→ 题目详情:
请将回忆一凡的这段文字中以含有“数日后传来一凡因过度疲劳去住”的词句开头、以“里首次开放给一个平民的葬礼。”收尾的部分重新写出，并把其中的“葬礼”一律改为“丧礼”。

发布: 2018-3-07 10:30 | 作者: 鄂复明



        
        一凡未曾从公司那里得到半点利益,他的全部心血和精力都无偿地给予了那些身处社会底层的残障人员、他那些贫穷的乡亲们以及社会上有求于他而并不相干的人,为数众多的人利用他公司的名义,使用他公司的账号,淘得了自己的第一桶金。《今天》的成员刘念春和崔德英在失学、失业陷于贫困之际,也是一凡的公司首先接纳了他们。
        1988年夏初,一凡向我展示了他公司新购置的“四通一体化电脑打字机”,居然可以如电脑般录入文档,编辑校对后准确无误地打印出蜡版(那时电脑极为昂贵且不实用),这与手摇速印机配套油印刊物简直如虎添翼。望着一凡依旧疲惫的面庞,我很欣慰:一凡始终没有忘却他所倾心的文学事业。
        数日后传来一凡因过度疲劳去住院调理的消息,我和朋友们都觉得他早该换个环境静养一段时间了,我准备待他将养些日后再去探望。孰料不到一周,他却在简陋的中医院病房悄然辞世。
        一凡去世后,他公司的账号空空如也,竟承担不起他的丧葬费用。最终,还是那些曾靠他公司发些小财的商人们良心发见慷慨集资,为他在八宝山公墓大礼堂举办了隆重的葬礼,大概是这里首次开放给一个平民的葬礼。
        我们在京的朋友们以《今天》同人及生前友好的名义在他的灵前安放一个小小的花篮。
        
        有关一凡的家世,长期以来一直沿袭“父母都是高级知识分子”的说法。可能是缘于赵平生老先生任职秘书长的文字改革委员会麋集了如叶籁士、叶圣陶等一大批饱学鸿儒,他的满头银发梳向脑后,一身藏蓝色中山装纤尘不染,那份儒雅与谦恭也很难让人联想起曾与敌特周旋、转战南北的革命者。
        在义乌政府网站上详尽地介绍了赵老先生出生于义乌仓里村一个贫苦农民家庭。他通过义乌城里一个姨娘的关系在绣湖书院就读三年,毕业时得全县高小统考第一名,1920年以全县统考第一的成绩考入浙江省立第七师范(金华)读书;在“五四”运动后,参加了择师运动和反对学校当局贪污运动,受停学(后改为试读)处分。1924年上学期,自动离校后考入浙江省立一中高中师范科(杭州)读书。1926年到绍兴县立女子师范学校任教。一凡的母亲孟荷珠(孟俊)女士网上只提到她是“全县第一位女共产党员”,我曾见过她早年书写的字体娟秀的楷书,或许是位大家闺秀吧。

已保存条目:

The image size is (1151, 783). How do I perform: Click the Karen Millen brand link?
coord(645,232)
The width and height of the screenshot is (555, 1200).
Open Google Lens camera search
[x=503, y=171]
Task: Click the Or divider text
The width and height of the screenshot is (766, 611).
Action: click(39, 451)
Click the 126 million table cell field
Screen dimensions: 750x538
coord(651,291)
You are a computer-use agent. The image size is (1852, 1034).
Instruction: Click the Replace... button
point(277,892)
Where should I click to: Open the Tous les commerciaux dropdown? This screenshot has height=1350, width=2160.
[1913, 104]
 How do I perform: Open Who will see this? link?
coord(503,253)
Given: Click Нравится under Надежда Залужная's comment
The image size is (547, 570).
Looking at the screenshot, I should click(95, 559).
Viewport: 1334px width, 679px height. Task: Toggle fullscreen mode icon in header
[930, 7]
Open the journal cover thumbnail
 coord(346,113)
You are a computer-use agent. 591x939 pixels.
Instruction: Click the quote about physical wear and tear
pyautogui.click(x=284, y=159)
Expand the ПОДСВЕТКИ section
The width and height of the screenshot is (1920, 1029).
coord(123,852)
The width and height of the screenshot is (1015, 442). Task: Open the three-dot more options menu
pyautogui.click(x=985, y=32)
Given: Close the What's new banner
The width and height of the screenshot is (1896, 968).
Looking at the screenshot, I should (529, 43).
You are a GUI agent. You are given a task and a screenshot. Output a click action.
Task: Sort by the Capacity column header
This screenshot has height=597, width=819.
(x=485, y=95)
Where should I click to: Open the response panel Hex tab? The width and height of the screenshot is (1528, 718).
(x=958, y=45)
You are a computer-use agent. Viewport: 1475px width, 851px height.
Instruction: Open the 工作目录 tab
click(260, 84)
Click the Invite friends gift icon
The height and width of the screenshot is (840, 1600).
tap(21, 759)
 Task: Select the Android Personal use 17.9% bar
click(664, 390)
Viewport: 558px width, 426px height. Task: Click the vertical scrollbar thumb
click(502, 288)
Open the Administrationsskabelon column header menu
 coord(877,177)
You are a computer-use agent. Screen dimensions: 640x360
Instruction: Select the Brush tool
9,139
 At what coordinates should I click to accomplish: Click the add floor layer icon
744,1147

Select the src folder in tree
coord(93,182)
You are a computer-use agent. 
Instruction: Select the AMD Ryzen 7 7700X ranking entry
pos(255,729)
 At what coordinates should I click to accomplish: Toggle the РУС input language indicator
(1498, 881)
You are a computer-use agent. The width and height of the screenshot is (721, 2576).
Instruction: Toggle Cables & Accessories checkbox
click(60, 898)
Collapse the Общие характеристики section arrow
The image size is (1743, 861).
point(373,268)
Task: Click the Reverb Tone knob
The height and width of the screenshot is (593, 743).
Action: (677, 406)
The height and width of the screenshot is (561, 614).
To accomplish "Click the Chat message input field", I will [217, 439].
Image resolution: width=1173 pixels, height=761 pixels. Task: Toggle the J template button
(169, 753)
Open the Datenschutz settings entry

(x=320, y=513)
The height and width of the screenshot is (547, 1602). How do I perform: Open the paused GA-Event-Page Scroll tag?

→ 练习作答:
数日后传来一凡因过度疲劳去住院调理的消息,我和朋友们都觉得他早该换个环境静养一段时间了,我准备待他将养些日后再去探望。孰料不到一周,他却在简陋的中医院病房悄然辞世。
        一凡去世后,他公司的账号空空如也,竟承担不起他的丧葬费用。最终,还是那些曾靠他公司发些小财的商人们良心发见慷慨集资,为他在八宝山公墓大礼堂举办了隆重的丧礼,大概是这里首次开放给一个平民的丧礼。